■ Material for this task

**********

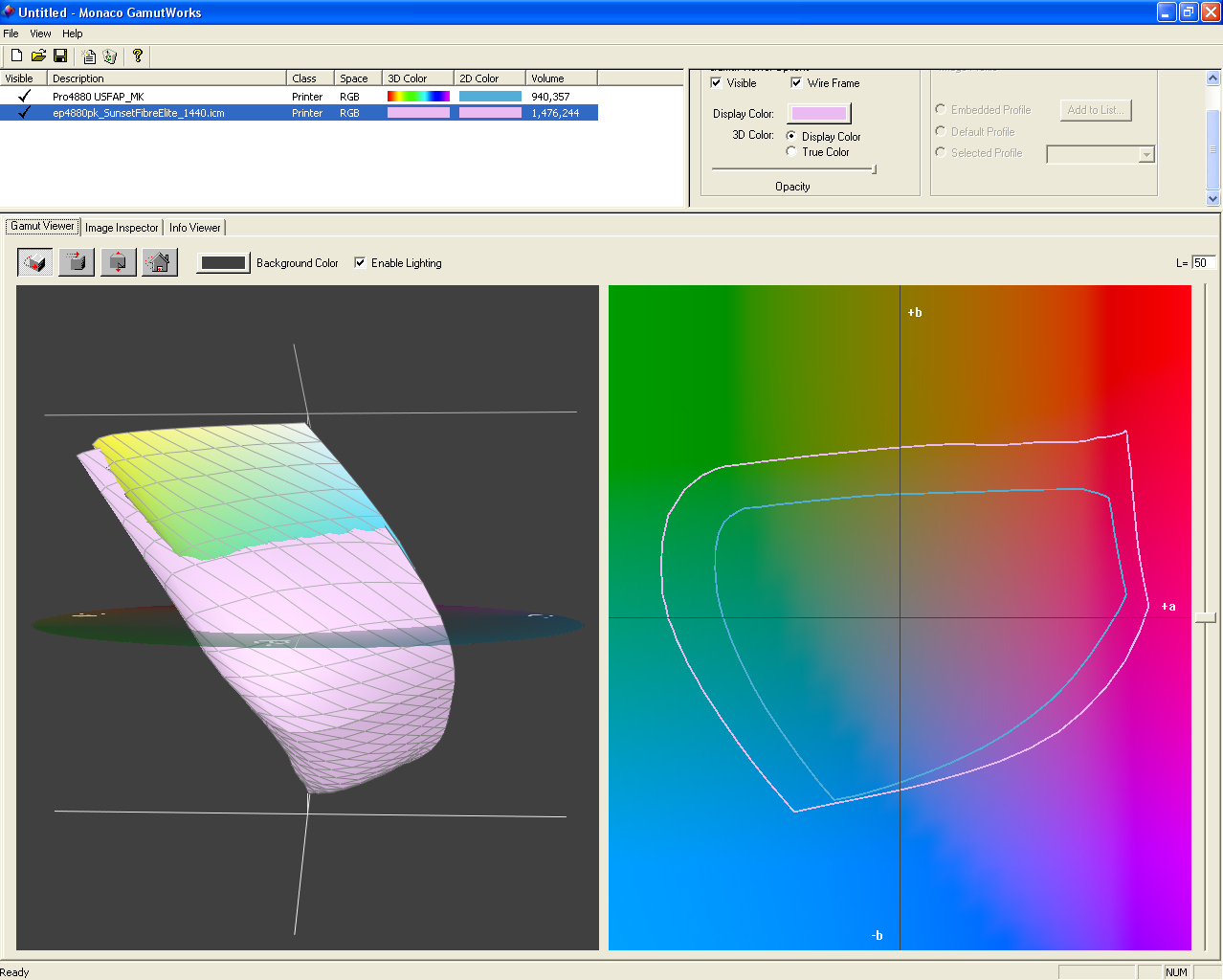Click the Open file folder icon
1223x980 pixels.
tap(38, 56)
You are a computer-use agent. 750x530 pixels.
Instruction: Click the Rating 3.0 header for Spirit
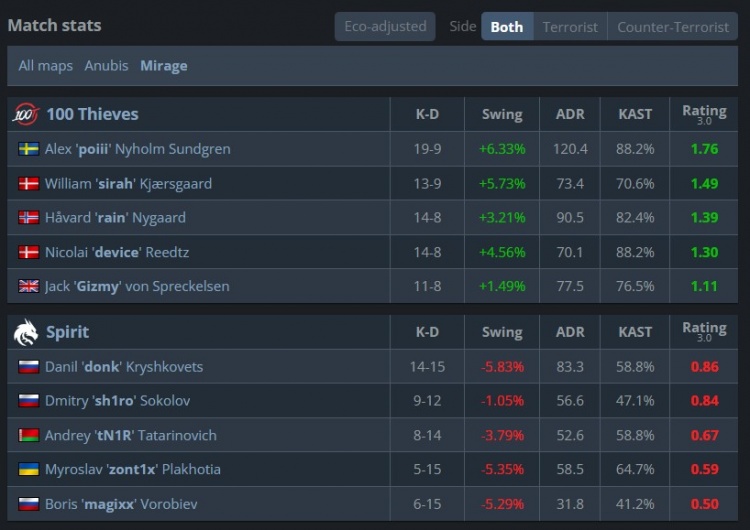(x=704, y=331)
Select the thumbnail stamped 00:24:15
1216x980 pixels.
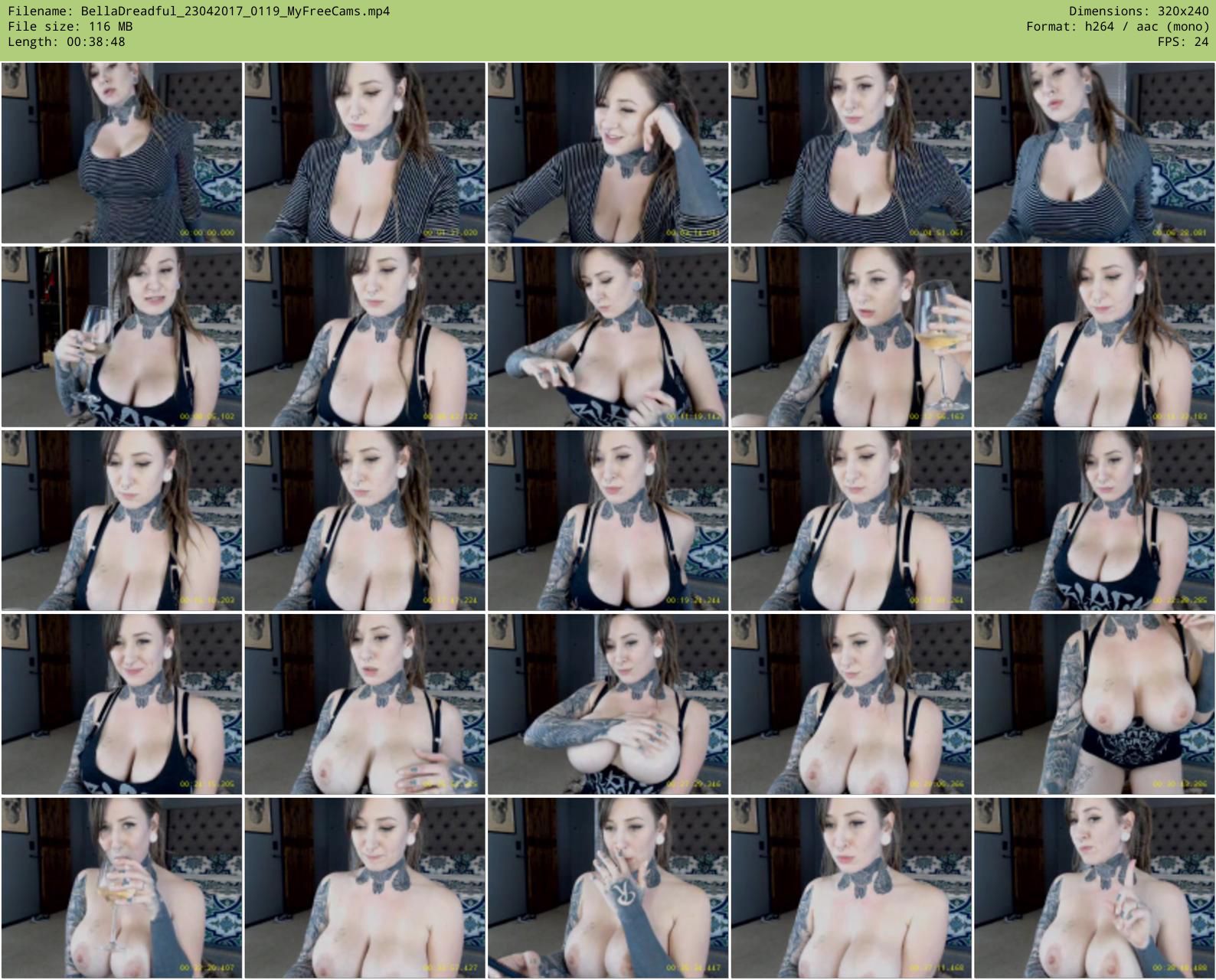pyautogui.click(x=122, y=704)
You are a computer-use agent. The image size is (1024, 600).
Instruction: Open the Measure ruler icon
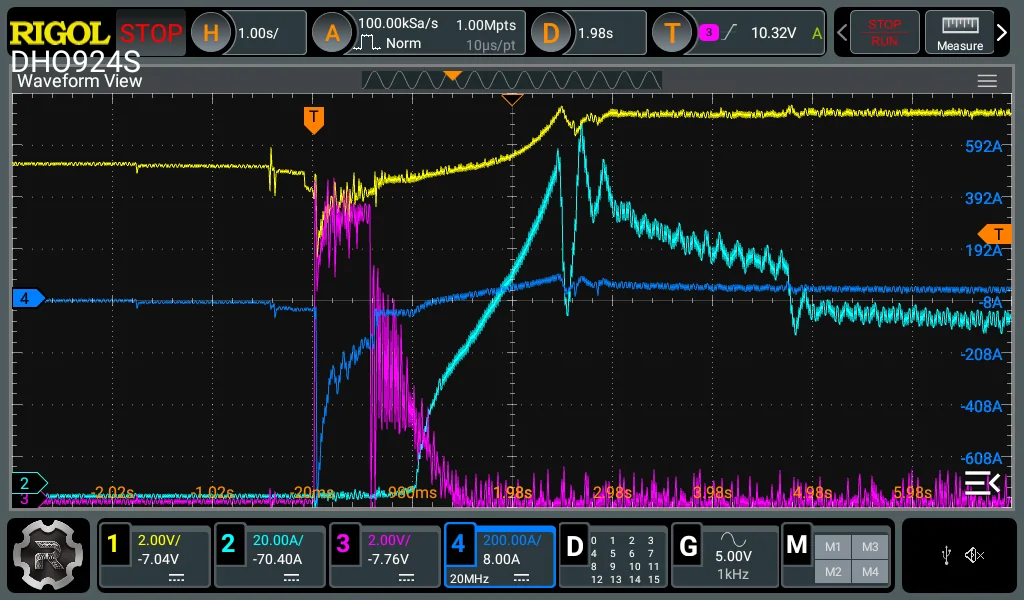(x=959, y=33)
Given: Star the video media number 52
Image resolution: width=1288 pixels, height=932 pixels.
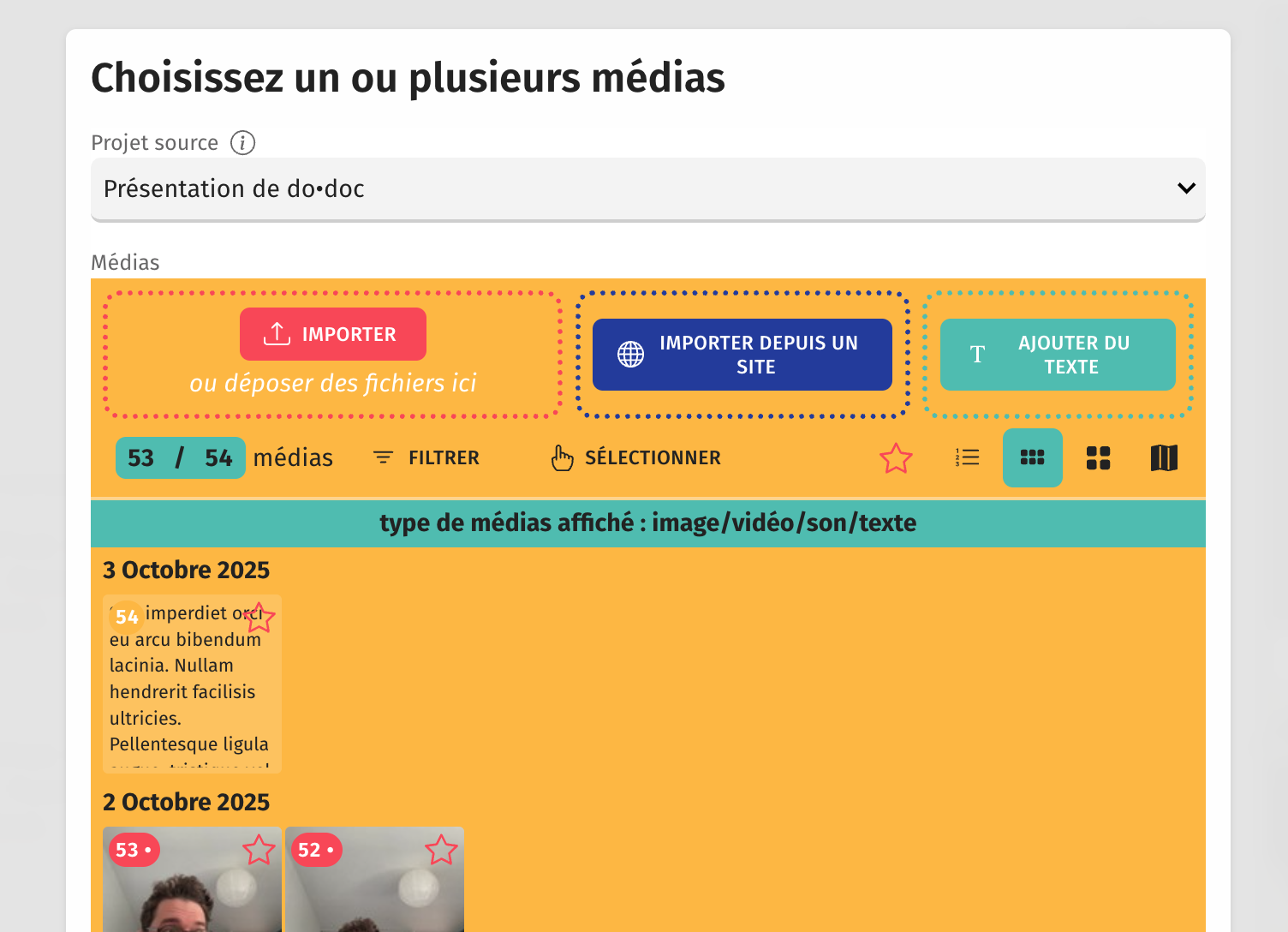Looking at the screenshot, I should point(441,850).
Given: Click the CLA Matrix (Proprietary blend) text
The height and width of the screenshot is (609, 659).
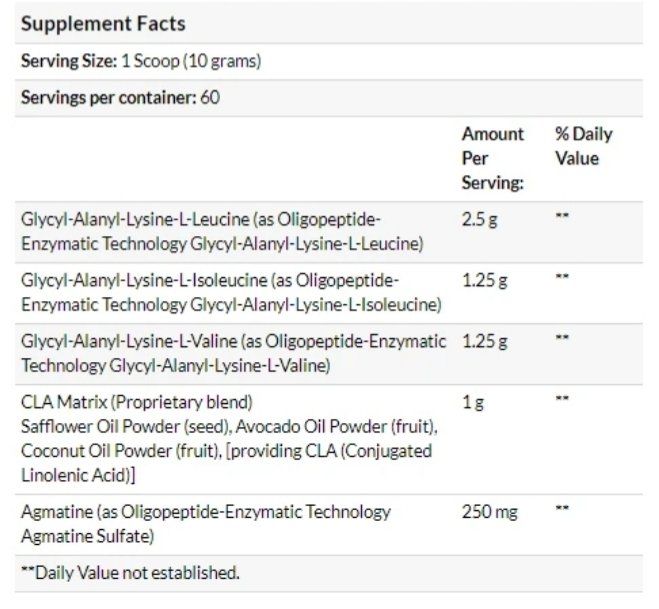Looking at the screenshot, I should point(136,402).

**********

■ Instruction
Reproduce everything from the line containing "Select the thumbnail stamped 00:24:15" down to the end of the items with "px" substituted for "pixels" and nothing else changed. Leave the pictures out.

■ Exercise response
Select the thumbnail stamped 00:24:15
1216x980 px.
pyautogui.click(x=122, y=704)
You are a computer-use agent. The image size is (1024, 600).
Instruction: Open the Measure ruler icon
(x=959, y=33)
Given: Star the video media number 52
Image resolution: width=1288 px, height=932 px.
Looking at the screenshot, I should point(441,850).
Given: Click the CLA Matrix (Proprietary blend) text
The height and width of the screenshot is (609, 659).
Looking at the screenshot, I should point(136,402).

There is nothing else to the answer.